This wine is a pale, pale yellow. It’s certainly dry and fresh with mild flavours of citrus. I could swear there’s some peach in there too. Or maybe that’s just a waft of alpaca.
Moving on now to a popular bottle from Argentina.

Domaine Jean Bousquet Malbec Organic
Mendoza, Argentina
750 mL bottle LCBO#: 160952
$14.95
I’m a big fan of Malbec for it’s raw and full-bodied characteristics. But this one seems a little less bold than I expected. For me, it’s a little introverted. That said, sometimes introverts have the most to say.

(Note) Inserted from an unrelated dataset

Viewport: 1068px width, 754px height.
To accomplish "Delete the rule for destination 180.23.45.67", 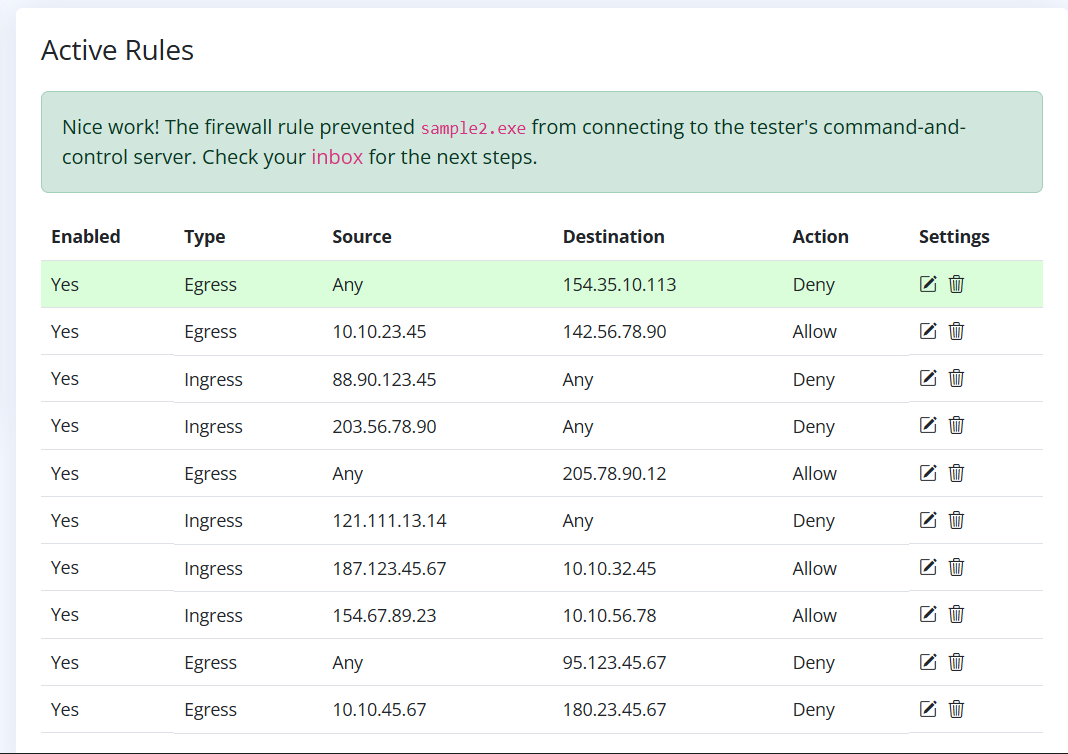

Domaine Jean Bousquet Malbec is a deep ruby colour and rich looking in the glass. And it is tasty and spicy, with flavours of red berries; raspberries in particular.
So, if you want a tasty small ‘m’ Malbec, this would be a good choice.
Well, that brings us to the end of our organic adventure. The good news is there are many other organic producers and wines out there for us to explore. And we will boldly go there in future issues.

As Jim Henson via Kermit the Frog so poignantly sang, ‘It’s not easy being green, so here’s to the wineries and the winemakers of the world who choose perhaps the more difficult path; to create their wine in ways that are good for us and respectful of the earth in which they grow their grapes.
See you back in the cellar in October for a special Halloween themed get together featuring scary wines.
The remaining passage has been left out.